==== RECORDS FOR THE TASK

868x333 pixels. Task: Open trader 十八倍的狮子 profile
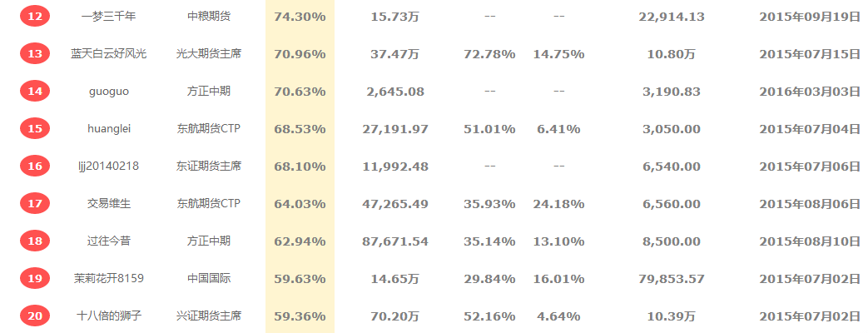(x=108, y=316)
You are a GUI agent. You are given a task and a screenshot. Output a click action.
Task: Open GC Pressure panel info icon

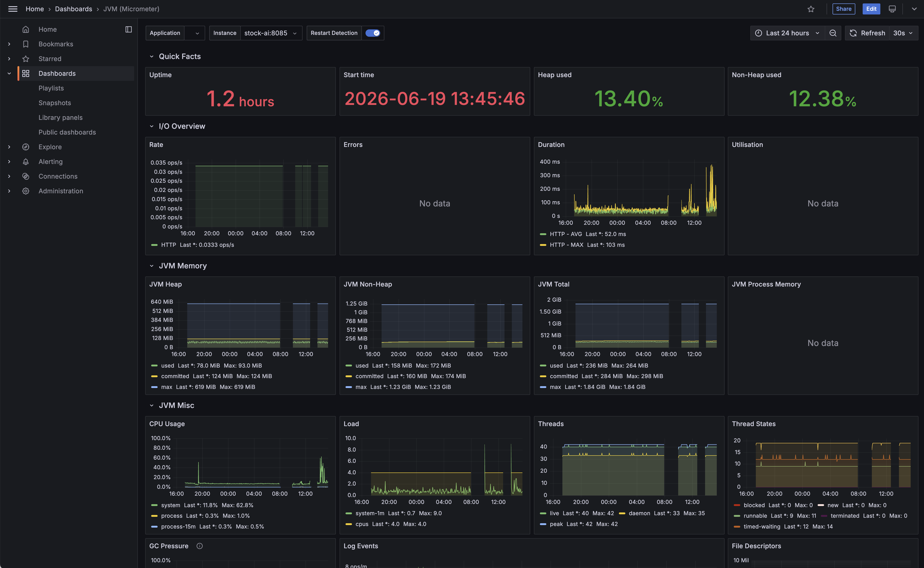coord(200,546)
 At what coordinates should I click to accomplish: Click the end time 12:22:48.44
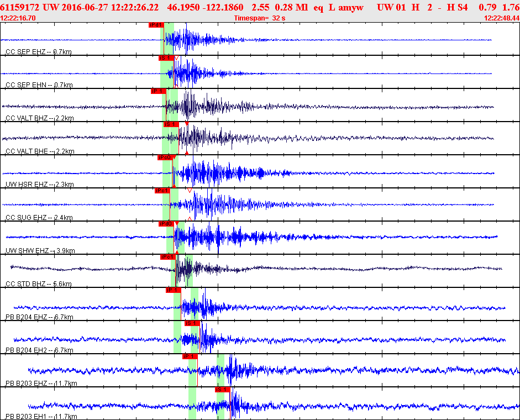coord(501,18)
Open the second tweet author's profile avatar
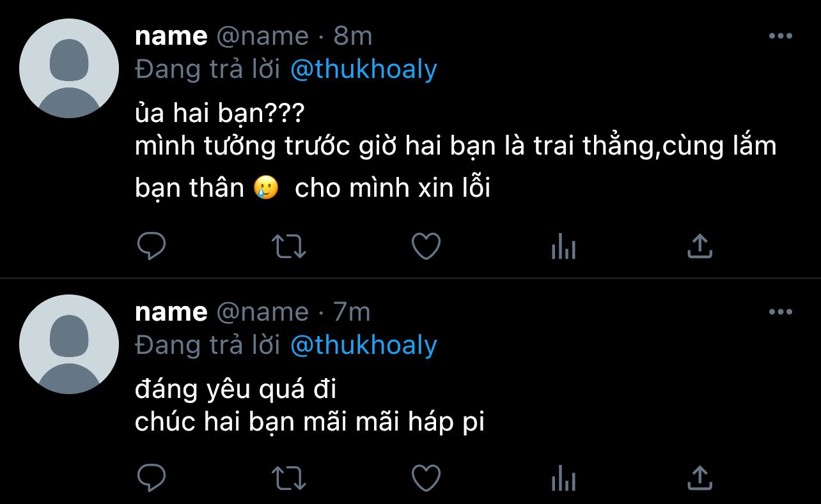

========

*ASSIGNMENT*: Leaving every image behind, repeat the data in full and exactly.

*TASK SOLUTION*:
868x333 pixels. Task: Open trader 十八倍的狮子 profile
(x=108, y=316)
You are a GUI agent. You are given a task and a screenshot. Output a click action.
Task: Open GC Pressure panel info icon

coord(200,546)
 At what coordinates should I click to accomplish: Click the end time 12:22:48.44
coord(501,18)
Open the second tweet author's profile avatar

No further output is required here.